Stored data
===============

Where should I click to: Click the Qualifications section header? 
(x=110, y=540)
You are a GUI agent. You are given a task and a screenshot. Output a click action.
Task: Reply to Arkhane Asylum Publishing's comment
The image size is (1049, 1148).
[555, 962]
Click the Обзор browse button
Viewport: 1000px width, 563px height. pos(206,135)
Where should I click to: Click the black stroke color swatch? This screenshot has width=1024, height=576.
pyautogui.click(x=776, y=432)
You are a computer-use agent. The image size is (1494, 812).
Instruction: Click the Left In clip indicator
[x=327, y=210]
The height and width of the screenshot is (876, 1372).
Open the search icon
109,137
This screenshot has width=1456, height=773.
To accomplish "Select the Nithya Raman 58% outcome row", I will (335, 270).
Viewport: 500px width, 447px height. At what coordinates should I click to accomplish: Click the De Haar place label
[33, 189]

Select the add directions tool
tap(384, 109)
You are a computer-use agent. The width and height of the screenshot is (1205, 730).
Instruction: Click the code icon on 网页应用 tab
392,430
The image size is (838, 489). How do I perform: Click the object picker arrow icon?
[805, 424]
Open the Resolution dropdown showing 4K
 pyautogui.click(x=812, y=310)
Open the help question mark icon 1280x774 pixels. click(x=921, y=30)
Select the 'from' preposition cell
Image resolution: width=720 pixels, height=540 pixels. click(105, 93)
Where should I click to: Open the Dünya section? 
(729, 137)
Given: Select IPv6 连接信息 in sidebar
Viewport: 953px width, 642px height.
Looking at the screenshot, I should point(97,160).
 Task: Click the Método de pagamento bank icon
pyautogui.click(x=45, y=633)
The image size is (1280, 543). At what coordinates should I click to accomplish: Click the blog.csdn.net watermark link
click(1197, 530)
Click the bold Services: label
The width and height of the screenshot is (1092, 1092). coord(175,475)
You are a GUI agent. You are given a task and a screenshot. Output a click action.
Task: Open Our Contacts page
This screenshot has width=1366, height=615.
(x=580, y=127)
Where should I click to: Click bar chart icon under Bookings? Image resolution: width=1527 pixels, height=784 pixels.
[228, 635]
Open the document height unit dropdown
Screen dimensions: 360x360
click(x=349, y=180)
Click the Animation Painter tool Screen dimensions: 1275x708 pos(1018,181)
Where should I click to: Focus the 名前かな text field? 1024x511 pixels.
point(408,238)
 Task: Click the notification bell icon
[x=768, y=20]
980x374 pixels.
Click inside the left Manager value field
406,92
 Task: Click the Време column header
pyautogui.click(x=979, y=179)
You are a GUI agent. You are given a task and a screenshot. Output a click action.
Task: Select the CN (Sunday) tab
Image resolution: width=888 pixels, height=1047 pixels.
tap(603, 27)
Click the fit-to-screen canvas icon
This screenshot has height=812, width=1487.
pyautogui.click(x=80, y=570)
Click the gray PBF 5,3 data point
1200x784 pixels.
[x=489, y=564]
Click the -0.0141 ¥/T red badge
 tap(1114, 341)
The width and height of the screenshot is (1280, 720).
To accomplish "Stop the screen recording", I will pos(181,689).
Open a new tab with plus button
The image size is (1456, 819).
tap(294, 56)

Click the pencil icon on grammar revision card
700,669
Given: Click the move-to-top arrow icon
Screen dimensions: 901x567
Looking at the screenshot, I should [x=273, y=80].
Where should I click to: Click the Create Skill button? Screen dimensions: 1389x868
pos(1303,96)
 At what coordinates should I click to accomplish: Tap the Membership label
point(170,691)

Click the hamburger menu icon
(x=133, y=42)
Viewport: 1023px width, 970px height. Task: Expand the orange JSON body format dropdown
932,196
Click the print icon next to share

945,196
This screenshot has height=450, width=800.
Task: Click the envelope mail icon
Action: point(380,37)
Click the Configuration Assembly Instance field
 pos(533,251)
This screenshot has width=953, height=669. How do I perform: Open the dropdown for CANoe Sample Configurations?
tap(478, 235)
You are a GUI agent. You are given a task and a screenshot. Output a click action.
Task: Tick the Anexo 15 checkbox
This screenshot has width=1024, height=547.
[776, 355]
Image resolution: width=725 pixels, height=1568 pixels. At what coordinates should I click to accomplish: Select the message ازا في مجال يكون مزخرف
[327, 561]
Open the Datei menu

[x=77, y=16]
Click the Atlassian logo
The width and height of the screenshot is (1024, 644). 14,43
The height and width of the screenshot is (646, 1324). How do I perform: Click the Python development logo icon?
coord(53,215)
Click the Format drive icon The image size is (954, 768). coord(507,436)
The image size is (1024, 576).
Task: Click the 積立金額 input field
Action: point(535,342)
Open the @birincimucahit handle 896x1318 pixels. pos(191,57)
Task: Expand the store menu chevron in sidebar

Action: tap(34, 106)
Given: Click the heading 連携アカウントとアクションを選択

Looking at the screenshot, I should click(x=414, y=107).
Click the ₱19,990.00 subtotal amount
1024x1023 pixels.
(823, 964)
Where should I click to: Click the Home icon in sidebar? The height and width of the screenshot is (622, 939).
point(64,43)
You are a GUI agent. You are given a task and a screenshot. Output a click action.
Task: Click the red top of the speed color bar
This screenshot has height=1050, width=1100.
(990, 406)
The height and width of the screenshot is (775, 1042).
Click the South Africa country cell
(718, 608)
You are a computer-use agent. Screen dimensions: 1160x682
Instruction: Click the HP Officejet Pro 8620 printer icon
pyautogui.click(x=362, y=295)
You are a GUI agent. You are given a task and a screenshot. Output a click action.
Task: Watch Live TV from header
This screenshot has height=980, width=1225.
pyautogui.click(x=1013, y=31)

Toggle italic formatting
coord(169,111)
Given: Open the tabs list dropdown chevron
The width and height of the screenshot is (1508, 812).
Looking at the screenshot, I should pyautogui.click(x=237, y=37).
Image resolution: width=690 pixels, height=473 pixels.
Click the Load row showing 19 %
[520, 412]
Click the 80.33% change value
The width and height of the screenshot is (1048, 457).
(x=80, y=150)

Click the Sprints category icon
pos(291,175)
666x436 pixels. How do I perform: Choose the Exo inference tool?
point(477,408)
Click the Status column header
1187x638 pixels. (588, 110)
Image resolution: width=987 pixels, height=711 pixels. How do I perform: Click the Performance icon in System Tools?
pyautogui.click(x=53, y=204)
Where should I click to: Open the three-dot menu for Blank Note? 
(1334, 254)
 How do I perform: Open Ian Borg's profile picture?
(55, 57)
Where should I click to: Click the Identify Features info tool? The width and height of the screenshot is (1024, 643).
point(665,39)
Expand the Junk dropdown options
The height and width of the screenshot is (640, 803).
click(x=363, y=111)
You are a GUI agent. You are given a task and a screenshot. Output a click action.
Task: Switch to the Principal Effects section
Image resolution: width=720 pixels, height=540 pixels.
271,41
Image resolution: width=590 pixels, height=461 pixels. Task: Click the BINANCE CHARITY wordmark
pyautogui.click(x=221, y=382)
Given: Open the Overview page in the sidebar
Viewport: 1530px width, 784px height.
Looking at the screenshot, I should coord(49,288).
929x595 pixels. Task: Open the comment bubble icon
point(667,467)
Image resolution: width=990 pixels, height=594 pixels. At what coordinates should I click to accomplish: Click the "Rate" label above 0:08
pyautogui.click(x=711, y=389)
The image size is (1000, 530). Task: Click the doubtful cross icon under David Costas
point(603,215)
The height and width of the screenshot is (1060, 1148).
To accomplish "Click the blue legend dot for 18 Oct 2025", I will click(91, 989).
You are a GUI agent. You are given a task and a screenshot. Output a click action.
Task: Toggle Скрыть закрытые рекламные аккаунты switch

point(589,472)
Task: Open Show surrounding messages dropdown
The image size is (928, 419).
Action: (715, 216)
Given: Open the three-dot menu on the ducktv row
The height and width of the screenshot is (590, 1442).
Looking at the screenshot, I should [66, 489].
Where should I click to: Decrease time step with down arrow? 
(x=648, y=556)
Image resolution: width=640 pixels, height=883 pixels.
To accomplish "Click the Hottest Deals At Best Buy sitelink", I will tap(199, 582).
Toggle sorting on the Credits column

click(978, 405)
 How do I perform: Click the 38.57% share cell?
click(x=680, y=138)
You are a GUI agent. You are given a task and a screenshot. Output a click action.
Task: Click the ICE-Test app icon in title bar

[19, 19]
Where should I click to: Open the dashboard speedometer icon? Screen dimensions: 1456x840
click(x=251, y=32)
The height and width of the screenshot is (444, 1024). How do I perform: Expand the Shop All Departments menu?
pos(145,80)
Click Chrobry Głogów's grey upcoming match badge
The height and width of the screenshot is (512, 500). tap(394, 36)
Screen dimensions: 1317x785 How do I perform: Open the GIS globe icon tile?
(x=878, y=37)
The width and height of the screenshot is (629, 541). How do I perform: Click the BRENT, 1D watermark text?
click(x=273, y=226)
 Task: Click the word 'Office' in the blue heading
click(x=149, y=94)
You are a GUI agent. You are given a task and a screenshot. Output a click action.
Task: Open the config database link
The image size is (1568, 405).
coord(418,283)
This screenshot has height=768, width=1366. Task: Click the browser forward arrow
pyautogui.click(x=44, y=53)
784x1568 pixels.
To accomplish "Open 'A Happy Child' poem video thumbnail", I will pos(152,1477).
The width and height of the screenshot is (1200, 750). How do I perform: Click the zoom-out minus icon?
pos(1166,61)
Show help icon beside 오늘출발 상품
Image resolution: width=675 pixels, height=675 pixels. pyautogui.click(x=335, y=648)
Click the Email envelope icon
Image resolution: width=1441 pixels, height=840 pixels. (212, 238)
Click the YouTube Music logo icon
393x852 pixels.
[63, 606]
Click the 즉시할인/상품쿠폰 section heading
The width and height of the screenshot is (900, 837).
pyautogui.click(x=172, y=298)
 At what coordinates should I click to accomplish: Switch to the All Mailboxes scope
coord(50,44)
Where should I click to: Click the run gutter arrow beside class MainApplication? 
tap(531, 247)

===============

**GOAL OF THE EXERCISE:**
Starting at the line above that contains "Where should I click to: Click bar", write out each line exactly until the line that contains "980x374 pixels." has been written, and stop there.

**RESULT FOR THIS TASK:**
Where should I click to: Click bar chart icon under Bookings? Image resolution: width=1527 pixels, height=784 pixels.
[228, 635]
Open the document height unit dropdown
Screen dimensions: 360x360
click(x=349, y=180)
Click the Animation Painter tool Screen dimensions: 1275x708 pos(1018,181)
Where should I click to: Focus the 名前かな text field? 1024x511 pixels.
point(408,238)
 Task: Click the notification bell icon
[x=768, y=20]
980x374 pixels.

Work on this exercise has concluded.